I know. That was the only thing I said about her that was “true. When you
say nasty things about people, you should never say the true ones, because you
can’t really fully and honestly take those back, you know? I mean, there are
highlights. And there are streaks. And then there are skunk stripes.”
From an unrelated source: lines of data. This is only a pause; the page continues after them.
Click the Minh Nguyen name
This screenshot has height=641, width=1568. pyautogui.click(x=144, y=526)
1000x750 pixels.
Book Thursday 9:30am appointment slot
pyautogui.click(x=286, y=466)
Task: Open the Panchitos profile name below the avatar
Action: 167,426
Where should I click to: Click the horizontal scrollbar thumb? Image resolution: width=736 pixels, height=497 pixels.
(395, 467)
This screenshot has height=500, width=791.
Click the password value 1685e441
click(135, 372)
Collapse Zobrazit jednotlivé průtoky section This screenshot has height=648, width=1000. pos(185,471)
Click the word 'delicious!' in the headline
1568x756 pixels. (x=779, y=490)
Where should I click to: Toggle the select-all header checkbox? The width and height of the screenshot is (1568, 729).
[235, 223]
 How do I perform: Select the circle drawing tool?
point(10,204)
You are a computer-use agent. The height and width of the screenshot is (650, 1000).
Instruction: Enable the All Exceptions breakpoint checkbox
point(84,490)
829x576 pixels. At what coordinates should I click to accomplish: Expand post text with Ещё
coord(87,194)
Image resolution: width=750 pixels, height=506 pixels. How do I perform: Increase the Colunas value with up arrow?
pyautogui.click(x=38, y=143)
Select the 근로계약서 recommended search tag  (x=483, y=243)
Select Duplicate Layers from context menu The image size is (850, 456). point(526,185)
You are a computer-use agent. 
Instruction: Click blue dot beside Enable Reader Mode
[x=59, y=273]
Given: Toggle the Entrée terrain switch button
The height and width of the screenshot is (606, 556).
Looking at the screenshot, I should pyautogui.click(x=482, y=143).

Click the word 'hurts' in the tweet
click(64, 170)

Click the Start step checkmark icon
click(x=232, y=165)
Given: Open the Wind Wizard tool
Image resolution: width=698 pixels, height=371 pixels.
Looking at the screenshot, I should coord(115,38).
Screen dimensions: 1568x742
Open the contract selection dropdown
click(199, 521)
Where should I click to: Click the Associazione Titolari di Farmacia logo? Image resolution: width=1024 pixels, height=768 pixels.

As I drove up to Karin’s house, Margo disappeared into the way-back and
returned with the bouquet of tulips. Taped to one of the flowers’ stems was a
note Margo’d folded to look like an envelope. She handed me the bouquet once I
stopped, and I sprinted down a sidewalk, placed the flowers on Karin’s doorstep,
and sprinted back.
“Part Seven,” she said as soon as I was back in the minivan. “Leave a fish for
the lovely Mr. Worthington.”
“I suspect he won’t be home yet,” I said, just the slightest hint of pity in my
voice.
“I hope the cops find him barefoot, frenzied, and naked in some roadside
ditch a week from now,” Margo answered dispassionately.
“Remind me never to cross Margo Roth Spiegelman,” I mumbled, and


Margo laughed.
“Seriously,” she said. “We bring the fucking rain down on our enemies.”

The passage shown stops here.